Informative and target level-controlled
Clinical Practice of Analgosedation
In spite of the generally accepted need for an adequate analgosedation, at present there is no wide consensus neither with intensive care medics nor with the nursing staff as to how and with which substances this condition is best to be achieved and how in the course of intensive care treatment it can be maintained. Evidence-based data for the use of the numerous available sedatives and analgesics in critically ill patients have so far been scarce, which not least is due to the difference of intensive care disease patterns and progression.
In Germany the sedation of intensive care patients nowadays is done mostly by intravenously applicable substances.

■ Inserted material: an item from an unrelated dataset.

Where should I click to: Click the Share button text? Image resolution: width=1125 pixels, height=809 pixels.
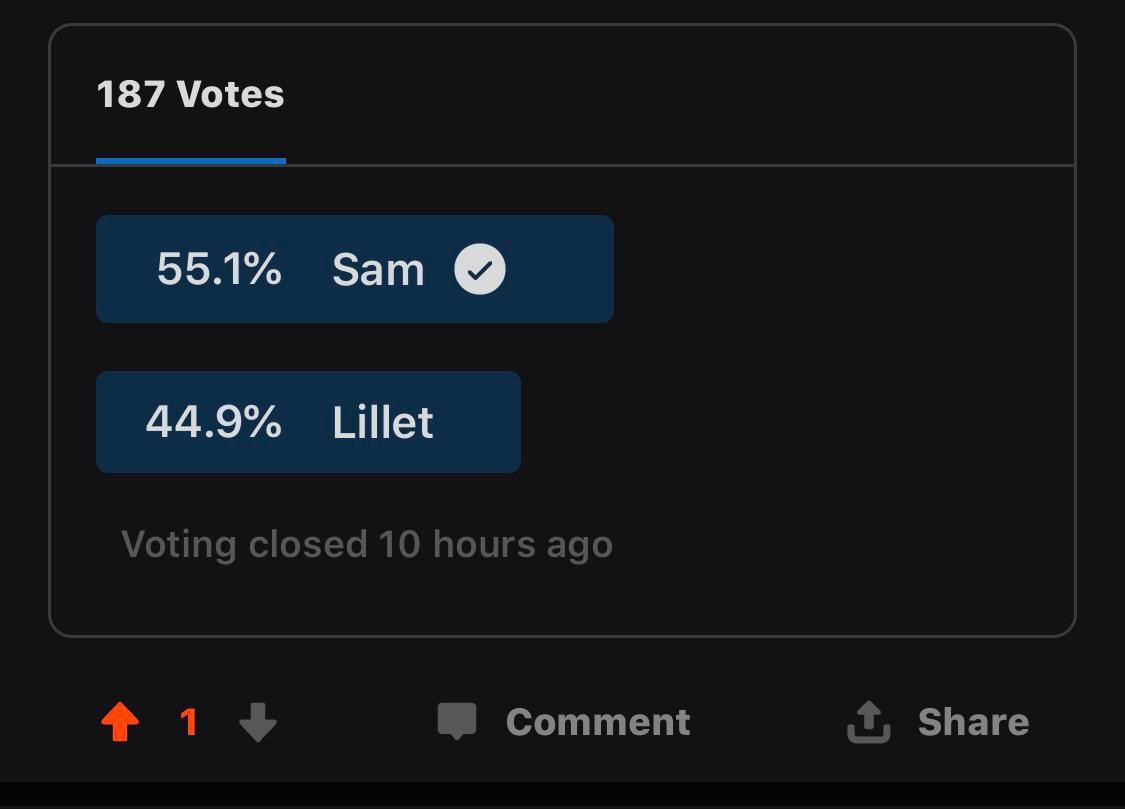coord(972,720)
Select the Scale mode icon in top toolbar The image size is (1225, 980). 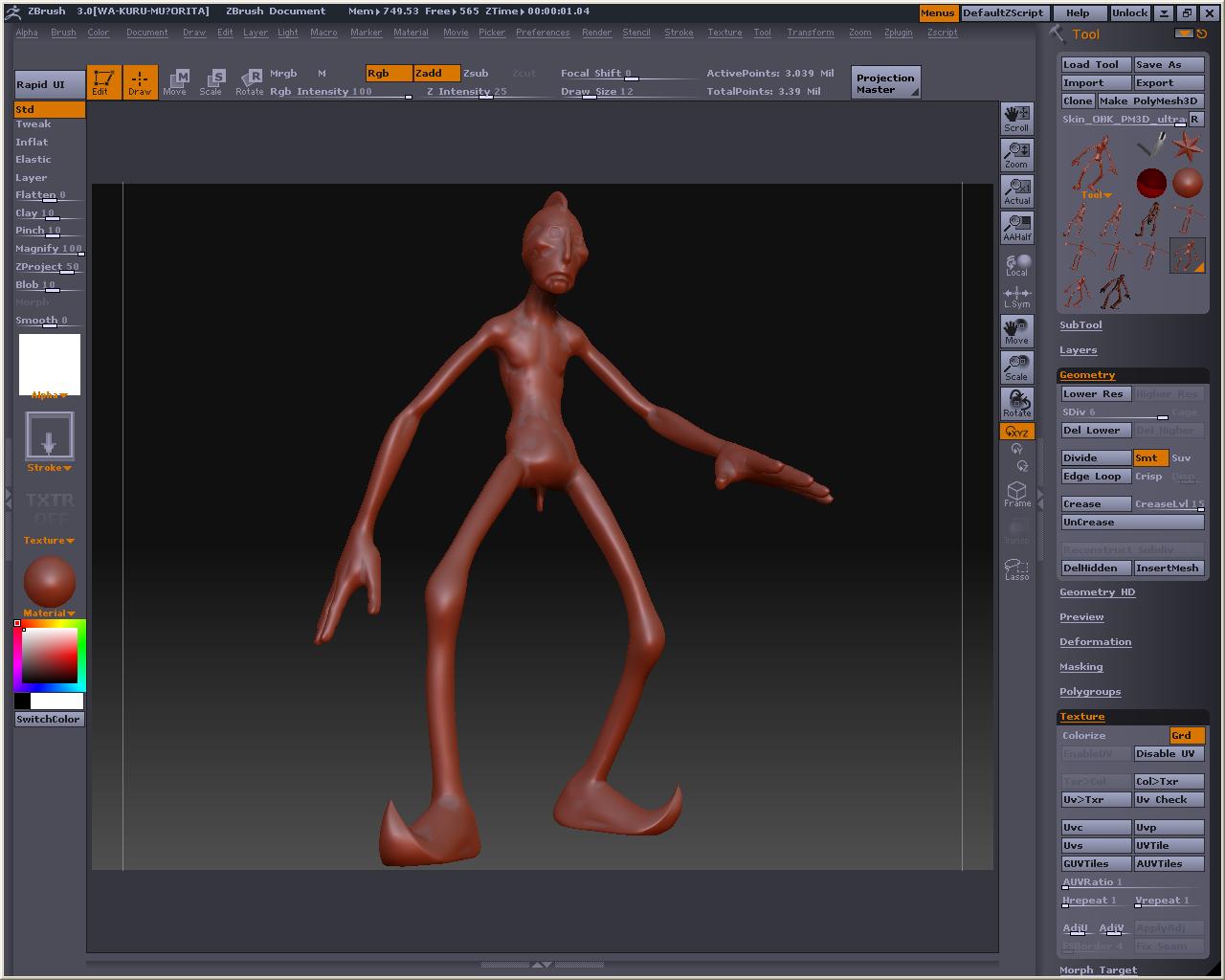(211, 82)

Widespread is the use of Propofol for sedation, often also in combination with an opioid such as
- Fentanyl or
When used over days or weeks, however, even when short-acting drugs such as Propofol are applied, this will lead to cumulative effects with significantly longer wake-up times which after several days of use may be hours or even days. The so-called Propofol infusion syndrome is a very rare life threatening symptom complex after high-dose or long-lasting Propofol infusion. At present it is not clear yet whether the duration or the level of the dosage will favor the development. Within the scope of a Propofol infusion syndrome signs of increasing cardiac insufficiency and arrhytmia were observed. At the same time a metabolic acidosis occurs and frequently also a rhabdomyolysis which may be accompanied by an acute renal insufficiency and a consecutive renal failure. Hypertriglyceridaemia are another though seldom diagnosed characteristic. Not least because of that the duration of use of Propofol is limited in time.

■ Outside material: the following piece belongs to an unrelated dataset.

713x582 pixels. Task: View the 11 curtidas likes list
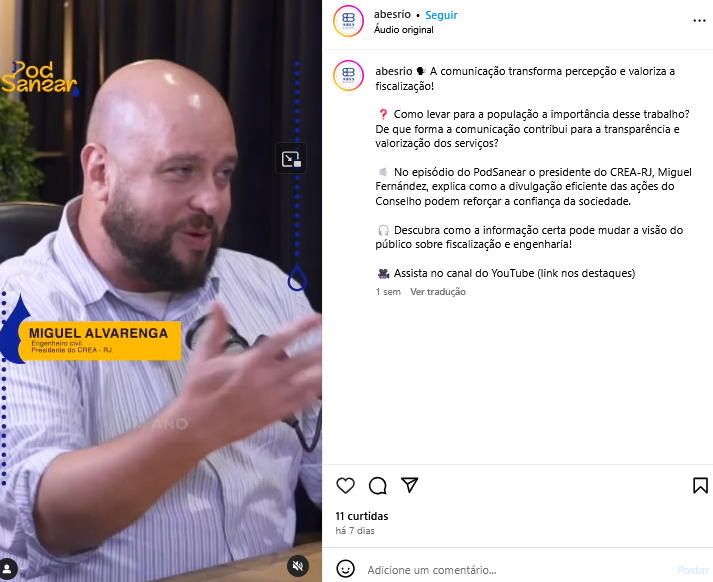coord(362,516)
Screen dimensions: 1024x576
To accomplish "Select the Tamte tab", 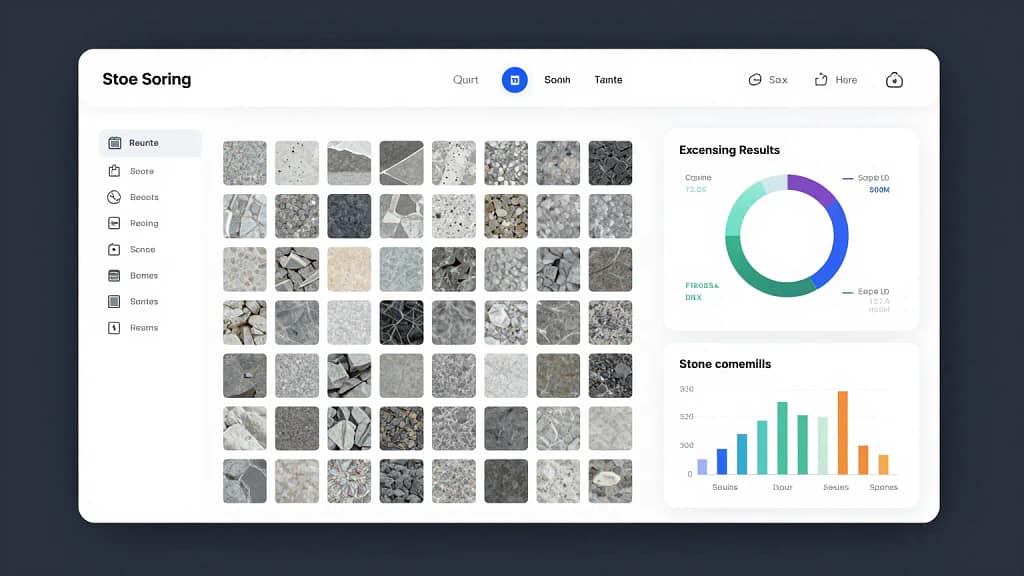I will click(608, 80).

At the latest 7 days with on-going indication it will be necessary to switch to other substances for analgosedation.
Alternatively used sedatives such as Midazolam from the group of benzodiazepines, however, have per se a considerably longer half-life than Propofol which favors cumulative effects. Moreover, in the enzymatic degradation effective metabolites with even longer half-lives are created. Also, already after short duration of application ceiling effects occur which lead to constant increases of doses, decreasing effectiveness and thereby further accumulation. The weaning from benzodiazepines is also associated with the frequent occurrence of delirious states. Their long-term use is therefore not considered as being unproblematic. These consequences are being counteracted by a combination with Ketamine or barbiturates, but these drugs are also characterized by long clinical duration of action and in individual cases hardly to be estimated.
Longer half-lives not only lead to a poorer controllability of the sedation depth with diminished assessability of the neurological state as well as of the spontaneous breathing capacity of the patient, but they also impede the weaning of the patient from the ventilator. Extended ventilation times increase the rate and gravity of pulmonary complications and with an increase of the sepsis rate, extended stationary stay, considerably higher treatment costs and at long last they are socialized by an increased overall mortality.
For years’ considerable efforts are therefore being made to counteract this viscious circle by therapeutic interventions such as daily wake-up maneuvers and medication rotations. Newer substances such as the recently introduced Dexmedetomidin, are advertised under the aspect of gaining advantages over established substances in long-term use but could not live up to the expectations. Moreover, they are not suitable for every patient and all degrees of sedation.